Former Nissan boss Carlos Ghosn has confirmed he is in Lebanon saying he refused to be “held hostage” by a “rigged” Japanese justice system, raising questions about how one of the world’s most-recognised executives exited Japan months before his trial.
Ghosn’s abrupt departure marks the latest dramatic twist in a year-old saga that has shaken the global auto industry, jeopardised the alliance of Nissan Motor Co Ltd and its top shareholder Renault SA and cast a harsh light on the fairness of Japan’s judicial system.
“I am now in Lebanon and will no longer be held hostage by a rigged Japanese justice system where guilt is presumed, discrimination is rampant, and basic human rights are denied,” Ghosn, 65, said in a brief statement on Tuesday.
“I have not fled justice – I have escaped injustice and political persecution. I can now finally communicate freely with the media, and look forward to starting next week.”
Neither Ghosn’s lawyer nor a spokesman for the Tokyo prosecutors office had an immediate comment when contacted by Reuters earlier about Ghosn’s whereabouts. A Nissan spokesman declined to comment. A spokeswoman for the Lebanese embassy in Tokyo said: “We did not receive any information.”
It was unclear how Ghosn, who holds French, Brazilian and Lebanese citizenship, would have been able to leave Japan.
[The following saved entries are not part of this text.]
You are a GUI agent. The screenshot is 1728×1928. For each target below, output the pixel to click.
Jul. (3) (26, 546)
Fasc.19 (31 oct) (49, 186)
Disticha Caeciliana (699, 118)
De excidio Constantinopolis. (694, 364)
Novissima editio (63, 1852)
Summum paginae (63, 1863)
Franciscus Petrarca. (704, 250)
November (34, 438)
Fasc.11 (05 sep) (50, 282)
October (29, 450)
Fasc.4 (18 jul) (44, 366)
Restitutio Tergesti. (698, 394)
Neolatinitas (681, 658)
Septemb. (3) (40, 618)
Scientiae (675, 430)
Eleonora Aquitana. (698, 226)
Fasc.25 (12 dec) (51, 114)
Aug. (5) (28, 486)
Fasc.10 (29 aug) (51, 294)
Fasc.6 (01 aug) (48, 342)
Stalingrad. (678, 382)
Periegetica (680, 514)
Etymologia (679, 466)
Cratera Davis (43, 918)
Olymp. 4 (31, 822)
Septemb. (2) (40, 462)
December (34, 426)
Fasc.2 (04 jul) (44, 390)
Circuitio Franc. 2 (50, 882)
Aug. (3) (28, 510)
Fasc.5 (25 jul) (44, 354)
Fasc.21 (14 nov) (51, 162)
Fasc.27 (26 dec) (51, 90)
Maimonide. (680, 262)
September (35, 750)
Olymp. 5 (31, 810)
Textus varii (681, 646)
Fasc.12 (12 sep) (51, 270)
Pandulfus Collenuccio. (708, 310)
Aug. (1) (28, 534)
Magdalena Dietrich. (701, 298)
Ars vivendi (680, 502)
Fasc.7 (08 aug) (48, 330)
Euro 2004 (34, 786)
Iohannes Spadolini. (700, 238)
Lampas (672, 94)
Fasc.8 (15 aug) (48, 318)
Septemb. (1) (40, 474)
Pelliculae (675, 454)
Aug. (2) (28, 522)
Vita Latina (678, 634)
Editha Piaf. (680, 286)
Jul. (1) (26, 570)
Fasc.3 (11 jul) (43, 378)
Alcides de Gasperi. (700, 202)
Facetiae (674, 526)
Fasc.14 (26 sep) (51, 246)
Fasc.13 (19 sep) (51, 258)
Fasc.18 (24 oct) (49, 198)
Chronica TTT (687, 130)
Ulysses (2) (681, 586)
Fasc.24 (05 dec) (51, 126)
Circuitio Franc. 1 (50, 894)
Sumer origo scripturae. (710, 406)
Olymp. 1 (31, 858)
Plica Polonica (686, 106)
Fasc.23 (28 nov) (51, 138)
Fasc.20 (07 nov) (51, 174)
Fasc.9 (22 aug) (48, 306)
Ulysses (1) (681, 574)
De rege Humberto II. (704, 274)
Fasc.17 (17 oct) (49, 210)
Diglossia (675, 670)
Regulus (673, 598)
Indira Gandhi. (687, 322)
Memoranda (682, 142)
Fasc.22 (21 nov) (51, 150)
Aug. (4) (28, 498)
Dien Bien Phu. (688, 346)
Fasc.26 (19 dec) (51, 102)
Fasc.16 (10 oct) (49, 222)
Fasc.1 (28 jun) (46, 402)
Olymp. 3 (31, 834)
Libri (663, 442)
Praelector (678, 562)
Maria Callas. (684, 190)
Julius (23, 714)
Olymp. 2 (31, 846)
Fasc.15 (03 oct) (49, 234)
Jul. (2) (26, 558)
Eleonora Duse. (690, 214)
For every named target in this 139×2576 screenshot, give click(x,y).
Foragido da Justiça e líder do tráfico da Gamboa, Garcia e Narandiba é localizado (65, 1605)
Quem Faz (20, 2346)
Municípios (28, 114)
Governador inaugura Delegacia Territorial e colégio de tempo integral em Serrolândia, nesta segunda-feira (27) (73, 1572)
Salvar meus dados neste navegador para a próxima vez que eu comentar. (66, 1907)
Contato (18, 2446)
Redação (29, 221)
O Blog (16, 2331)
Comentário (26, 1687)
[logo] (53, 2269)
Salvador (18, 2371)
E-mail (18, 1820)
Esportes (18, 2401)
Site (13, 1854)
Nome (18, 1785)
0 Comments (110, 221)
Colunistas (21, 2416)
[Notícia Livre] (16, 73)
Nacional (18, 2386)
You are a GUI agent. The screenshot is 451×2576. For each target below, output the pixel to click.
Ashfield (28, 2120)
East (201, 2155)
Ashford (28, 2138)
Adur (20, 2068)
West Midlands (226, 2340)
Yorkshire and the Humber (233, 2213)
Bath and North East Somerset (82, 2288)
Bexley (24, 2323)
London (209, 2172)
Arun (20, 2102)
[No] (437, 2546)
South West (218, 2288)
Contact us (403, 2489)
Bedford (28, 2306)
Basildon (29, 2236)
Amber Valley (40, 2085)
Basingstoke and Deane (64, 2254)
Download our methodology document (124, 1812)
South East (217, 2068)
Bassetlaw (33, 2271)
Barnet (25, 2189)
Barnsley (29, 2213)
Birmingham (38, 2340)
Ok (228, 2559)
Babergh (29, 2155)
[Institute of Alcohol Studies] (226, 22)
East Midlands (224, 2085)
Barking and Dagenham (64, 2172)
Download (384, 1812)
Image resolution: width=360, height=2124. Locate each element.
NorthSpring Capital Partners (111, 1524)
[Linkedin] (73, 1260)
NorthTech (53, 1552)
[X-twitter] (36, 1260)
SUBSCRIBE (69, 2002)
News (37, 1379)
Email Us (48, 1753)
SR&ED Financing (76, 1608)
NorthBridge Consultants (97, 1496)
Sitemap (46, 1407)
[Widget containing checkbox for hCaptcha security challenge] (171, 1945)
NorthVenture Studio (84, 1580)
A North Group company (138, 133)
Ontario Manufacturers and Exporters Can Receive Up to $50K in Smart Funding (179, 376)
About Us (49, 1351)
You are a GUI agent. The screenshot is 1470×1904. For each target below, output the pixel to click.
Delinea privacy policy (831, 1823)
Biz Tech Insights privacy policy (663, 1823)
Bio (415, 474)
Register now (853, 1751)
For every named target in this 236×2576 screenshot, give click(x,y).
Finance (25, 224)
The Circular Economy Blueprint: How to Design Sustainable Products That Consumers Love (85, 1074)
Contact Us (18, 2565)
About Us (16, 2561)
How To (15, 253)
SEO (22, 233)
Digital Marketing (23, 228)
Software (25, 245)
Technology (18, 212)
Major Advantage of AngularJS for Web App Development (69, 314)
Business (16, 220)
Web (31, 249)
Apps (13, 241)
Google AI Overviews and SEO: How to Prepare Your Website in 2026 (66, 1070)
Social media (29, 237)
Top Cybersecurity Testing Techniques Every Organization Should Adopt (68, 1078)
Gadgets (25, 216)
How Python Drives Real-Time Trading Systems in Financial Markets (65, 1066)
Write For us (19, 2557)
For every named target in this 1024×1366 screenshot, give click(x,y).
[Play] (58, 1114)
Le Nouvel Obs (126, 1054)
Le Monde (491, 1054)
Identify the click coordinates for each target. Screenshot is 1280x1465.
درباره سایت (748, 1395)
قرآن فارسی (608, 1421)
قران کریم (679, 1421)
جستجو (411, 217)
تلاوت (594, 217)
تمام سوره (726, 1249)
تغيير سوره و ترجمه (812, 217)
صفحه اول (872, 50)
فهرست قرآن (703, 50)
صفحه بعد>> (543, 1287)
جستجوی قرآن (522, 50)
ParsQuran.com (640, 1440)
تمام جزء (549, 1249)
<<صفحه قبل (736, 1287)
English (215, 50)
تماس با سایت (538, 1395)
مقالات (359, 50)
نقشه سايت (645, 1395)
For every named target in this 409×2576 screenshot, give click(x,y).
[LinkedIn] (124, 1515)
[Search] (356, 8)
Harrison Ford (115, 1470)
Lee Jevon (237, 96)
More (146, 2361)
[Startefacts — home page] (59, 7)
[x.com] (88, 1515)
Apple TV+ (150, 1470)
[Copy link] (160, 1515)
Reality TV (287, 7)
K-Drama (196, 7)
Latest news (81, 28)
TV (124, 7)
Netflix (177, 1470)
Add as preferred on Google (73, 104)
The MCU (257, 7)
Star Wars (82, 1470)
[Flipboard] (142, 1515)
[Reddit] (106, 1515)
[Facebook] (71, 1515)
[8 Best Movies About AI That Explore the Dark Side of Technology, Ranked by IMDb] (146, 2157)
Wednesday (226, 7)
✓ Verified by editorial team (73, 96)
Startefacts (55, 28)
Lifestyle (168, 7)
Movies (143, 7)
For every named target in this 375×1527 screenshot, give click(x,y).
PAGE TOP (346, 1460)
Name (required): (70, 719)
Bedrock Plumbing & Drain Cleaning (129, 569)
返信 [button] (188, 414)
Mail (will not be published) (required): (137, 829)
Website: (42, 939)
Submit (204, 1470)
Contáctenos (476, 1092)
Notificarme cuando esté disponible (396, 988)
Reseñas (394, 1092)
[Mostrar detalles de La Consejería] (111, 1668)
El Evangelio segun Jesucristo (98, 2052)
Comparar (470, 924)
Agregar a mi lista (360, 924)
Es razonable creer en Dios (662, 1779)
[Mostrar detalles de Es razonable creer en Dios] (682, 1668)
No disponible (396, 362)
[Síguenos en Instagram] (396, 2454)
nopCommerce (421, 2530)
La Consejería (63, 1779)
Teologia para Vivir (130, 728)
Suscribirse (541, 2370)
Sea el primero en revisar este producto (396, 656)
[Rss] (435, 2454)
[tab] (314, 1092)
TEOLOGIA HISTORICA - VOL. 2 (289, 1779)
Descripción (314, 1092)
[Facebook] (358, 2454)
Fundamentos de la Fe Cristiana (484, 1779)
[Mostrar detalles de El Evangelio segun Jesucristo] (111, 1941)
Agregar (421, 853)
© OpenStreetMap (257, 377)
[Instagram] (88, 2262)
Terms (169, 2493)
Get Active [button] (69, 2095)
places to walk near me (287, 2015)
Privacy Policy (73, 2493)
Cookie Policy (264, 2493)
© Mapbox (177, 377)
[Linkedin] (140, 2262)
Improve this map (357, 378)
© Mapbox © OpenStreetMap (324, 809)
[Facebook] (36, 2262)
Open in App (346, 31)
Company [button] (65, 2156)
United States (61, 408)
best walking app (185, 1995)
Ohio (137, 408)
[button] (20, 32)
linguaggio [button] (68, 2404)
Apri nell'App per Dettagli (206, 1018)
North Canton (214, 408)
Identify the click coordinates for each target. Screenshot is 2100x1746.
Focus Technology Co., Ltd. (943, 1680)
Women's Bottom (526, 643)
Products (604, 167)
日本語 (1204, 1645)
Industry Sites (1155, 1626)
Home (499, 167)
Lebanon does not have an extradition treaty with Japan, according to Japan’s justice ministry, making it unlikely that he could be forced to return to Tokyo to face trial.
A person resembling Ghosn entered Beirut international airport under a different name after flying in on a private jet, Japanese public broadcaster NHK reported, citing an unidentified Lebanese security official.